#### Task description
Update the rows below by replacing every "How do I perform" with "How would I complete", and leave everything else unchanged.

********

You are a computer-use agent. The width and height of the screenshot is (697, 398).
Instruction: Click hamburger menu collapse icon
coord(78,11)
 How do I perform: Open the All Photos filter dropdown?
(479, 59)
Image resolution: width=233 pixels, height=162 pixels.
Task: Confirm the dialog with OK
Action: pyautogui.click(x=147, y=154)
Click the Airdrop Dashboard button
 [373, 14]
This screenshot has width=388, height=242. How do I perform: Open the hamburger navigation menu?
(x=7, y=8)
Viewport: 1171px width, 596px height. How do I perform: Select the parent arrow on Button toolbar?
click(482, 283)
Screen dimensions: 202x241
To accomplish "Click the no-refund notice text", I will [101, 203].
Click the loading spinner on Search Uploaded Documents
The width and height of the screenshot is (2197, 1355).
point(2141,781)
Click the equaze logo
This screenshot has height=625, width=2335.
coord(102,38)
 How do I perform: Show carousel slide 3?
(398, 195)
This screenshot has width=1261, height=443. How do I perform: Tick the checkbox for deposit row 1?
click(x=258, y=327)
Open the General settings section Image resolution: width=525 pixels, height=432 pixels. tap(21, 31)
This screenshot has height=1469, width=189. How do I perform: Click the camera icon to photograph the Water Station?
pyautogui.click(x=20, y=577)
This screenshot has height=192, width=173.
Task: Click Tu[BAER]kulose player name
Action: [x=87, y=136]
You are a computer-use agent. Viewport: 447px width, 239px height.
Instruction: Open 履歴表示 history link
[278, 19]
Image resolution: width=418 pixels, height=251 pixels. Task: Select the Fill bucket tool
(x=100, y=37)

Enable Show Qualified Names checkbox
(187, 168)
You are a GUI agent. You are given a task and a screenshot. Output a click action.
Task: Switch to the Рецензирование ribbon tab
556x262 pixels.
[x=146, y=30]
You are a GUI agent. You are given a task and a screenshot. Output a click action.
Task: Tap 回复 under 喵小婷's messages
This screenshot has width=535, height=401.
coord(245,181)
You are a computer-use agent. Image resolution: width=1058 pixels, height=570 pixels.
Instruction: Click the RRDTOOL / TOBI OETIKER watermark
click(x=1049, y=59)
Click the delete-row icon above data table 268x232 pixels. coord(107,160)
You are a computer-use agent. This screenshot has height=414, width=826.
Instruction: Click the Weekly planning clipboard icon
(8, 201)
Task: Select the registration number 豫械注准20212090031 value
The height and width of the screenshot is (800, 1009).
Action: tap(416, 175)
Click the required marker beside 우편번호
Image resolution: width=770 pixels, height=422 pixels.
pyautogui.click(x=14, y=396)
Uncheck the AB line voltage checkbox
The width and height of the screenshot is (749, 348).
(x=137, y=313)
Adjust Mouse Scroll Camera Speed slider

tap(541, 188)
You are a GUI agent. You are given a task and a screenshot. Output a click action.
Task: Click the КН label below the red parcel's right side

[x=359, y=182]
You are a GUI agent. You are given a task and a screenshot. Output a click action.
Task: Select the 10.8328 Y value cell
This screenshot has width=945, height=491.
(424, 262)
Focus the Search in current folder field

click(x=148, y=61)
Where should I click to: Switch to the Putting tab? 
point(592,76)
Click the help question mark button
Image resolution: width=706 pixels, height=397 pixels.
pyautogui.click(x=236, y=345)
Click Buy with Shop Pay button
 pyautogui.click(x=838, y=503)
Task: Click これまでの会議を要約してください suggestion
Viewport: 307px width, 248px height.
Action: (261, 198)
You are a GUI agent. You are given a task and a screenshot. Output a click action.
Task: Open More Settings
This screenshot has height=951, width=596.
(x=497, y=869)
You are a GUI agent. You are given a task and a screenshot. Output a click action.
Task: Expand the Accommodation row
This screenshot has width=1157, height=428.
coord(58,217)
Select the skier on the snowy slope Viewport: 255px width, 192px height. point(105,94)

********

#### Response to this exercise
You are a computer-use agent. The width and height of the screenshot is (697, 398).
Instruction: Click hamburger menu collapse icon
coord(78,11)
 How would I complete: Open the All Photos filter dropdown?
(479, 59)
Image resolution: width=233 pixels, height=162 pixels.
Task: Confirm the dialog with OK
Action: pyautogui.click(x=147, y=154)
Click the Airdrop Dashboard button
 [373, 14]
This screenshot has width=388, height=242. How would I complete: Open the hamburger navigation menu?
(x=7, y=8)
Viewport: 1171px width, 596px height. How would I complete: Select the parent arrow on Button toolbar?
click(482, 283)
Screen dimensions: 202x241
To accomplish "Click the no-refund notice text", I will [101, 203].
Click the loading spinner on Search Uploaded Documents
The width and height of the screenshot is (2197, 1355).
point(2141,781)
Click the equaze logo
This screenshot has height=625, width=2335.
coord(102,38)
 How would I complete: Show carousel slide 3?
(398, 195)
This screenshot has width=1261, height=443. How would I complete: Tick the checkbox for deposit row 1?
click(x=258, y=327)
Open the General settings section Image resolution: width=525 pixels, height=432 pixels. tap(21, 31)
This screenshot has height=1469, width=189. How would I complete: Click the camera icon to photograph the Water Station?
pyautogui.click(x=20, y=577)
This screenshot has height=192, width=173.
Task: Click Tu[BAER]kulose player name
Action: [x=87, y=136]
You are a computer-use agent. Viewport: 447px width, 239px height.
Instruction: Open 履歴表示 history link
[278, 19]
Image resolution: width=418 pixels, height=251 pixels. Task: Select the Fill bucket tool
(x=100, y=37)

Enable Show Qualified Names checkbox
(187, 168)
You are a GUI agent. You are given a task and a screenshot. Output a click action.
Task: Switch to the Рецензирование ribbon tab
556x262 pixels.
[x=146, y=30]
You are a GUI agent. You are given a task and a screenshot. Output a click action.
Task: Tap 回复 under 喵小婷's messages
This screenshot has width=535, height=401.
coord(245,181)
You are a computer-use agent. Image resolution: width=1058 pixels, height=570 pixels.
Instruction: Click the RRDTOOL / TOBI OETIKER watermark
click(x=1049, y=59)
Click the delete-row icon above data table 268x232 pixels. coord(107,160)
You are a computer-use agent. This screenshot has height=414, width=826.
Instruction: Click the Weekly planning clipboard icon
(8, 201)
Task: Select the registration number 豫械注准20212090031 value
The height and width of the screenshot is (800, 1009).
Action: tap(416, 175)
Click the required marker beside 우편번호
Image resolution: width=770 pixels, height=422 pixels.
pyautogui.click(x=14, y=396)
Uncheck the AB line voltage checkbox
The width and height of the screenshot is (749, 348).
(x=137, y=313)
Adjust Mouse Scroll Camera Speed slider

tap(541, 188)
You are a GUI agent. You are given a task and a screenshot. Output a click action.
Task: Click the КН label below the red parcel's right side

[x=359, y=182]
You are a GUI agent. You are given a task and a screenshot. Output a click action.
Task: Select the 10.8328 Y value cell
This screenshot has width=945, height=491.
(424, 262)
Focus the Search in current folder field

click(x=148, y=61)
Where should I click to: Switch to the Putting tab? 
point(592,76)
Click the help question mark button
Image resolution: width=706 pixels, height=397 pixels.
pyautogui.click(x=236, y=345)
Click Buy with Shop Pay button
 pyautogui.click(x=838, y=503)
Task: Click これまでの会議を要約してください suggestion
Viewport: 307px width, 248px height.
Action: (261, 198)
You are a GUI agent. You are given a task and a screenshot. Output a click action.
Task: Open More Settings
This screenshot has height=951, width=596.
(x=497, y=869)
You are a GUI agent. You are given a task and a screenshot. Output a click action.
Task: Expand the Accommodation row
This screenshot has width=1157, height=428.
coord(58,217)
Select the skier on the snowy slope Viewport: 255px width, 192px height. point(105,94)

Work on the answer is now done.